The Security expert,Ebrahim Hegazy uncovered a Stored XSS Vulnerability in Paypal dated 19th june 2015 which Steal Your Credit Card Information.Now Security experts at BitDefender have discovered Another Stored XSS Vulnerability that could be exploited by hackers and run various attacks on PayPal users.
The Problem found in the paypal process and URL Encryption which pull the uploded files from server.For proof-of-concept Researchers uploded the HTML Formatted xml file using "Create an Invoice" section.After uploading the files researcher identified that “id” parameter for each uploaded file takes the value of a cipher text encoded in base64.It using the cipher block clearing,Ciphering mode.For executing the malicious payload on the paypal server,researchers changed the series of bytes from each cipher block,states the blog post published by BitDefender.
Attack scenario
1. Create an XML file with the HTML content
2. Upload it to the Paypal server via create an invoice;
3. Copy the URL of file
4. Change the second byte from the encryption to produce an error,Researchers analyzed the error to discovered the encryption mechanism of the server.
5. After analysis,researcher found the full path to the Stored XSS;
6. Now researchers uploaded a second file, but with some modification in bytes to bypass a restriction
We can’t use ‘/’ in file name
7. Researchers Divided the second uploded file name into blocks of 16 will look like this:
8. We used blocks ‘aaaaaaaaaaaaaaaa’, ‘bbbbbbbbbbbbbbbb’ and ‘cccccccccccccccc’ to change bytes from the next blocks, turning ‘.’ into ‘/’, making it output the following blocks.
Note:/ff/ba/bb/p01-004-01-001-ffbabbbo-562b-41e7-b1e5-71fd15e0505b shown in above image is the path of stored xss vulnerability found in step 5
The 3 blocks where we changed some bytes won’t look like they were before and instead of ‘aaaaaaaaaaaaaaaa’ we will have something like:
9. In the image above we used a script that act as a proxy and return to us the response from PayPal.

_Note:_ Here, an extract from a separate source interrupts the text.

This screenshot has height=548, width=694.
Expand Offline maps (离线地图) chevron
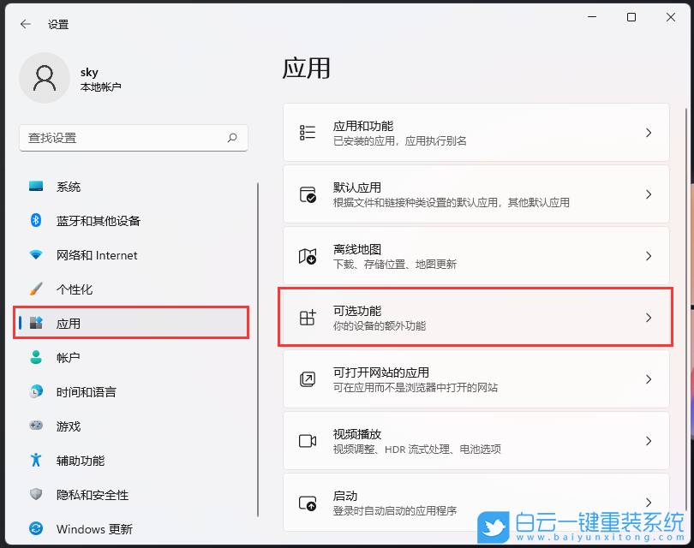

10. Now we just have to copy the link and use it for further attacks. The resulting webpage with our proof-of-concept looked like this:
Let’s remind that “reflected file download,” vulnerability could be used to serve a file to the victims that appear as originated from the affected platform. The attack is dangerous because victims trust the file due to its origin and with trivial social engineering tricks they could be forced to open it, starting in this way the infection process.
The exploitation of the PayPal XSS flaw only worked in Firefox, the researchers confirmed that it has not been reported in the wild, but due to its disclosure PayPal promptly has issued a fix to solve the problem.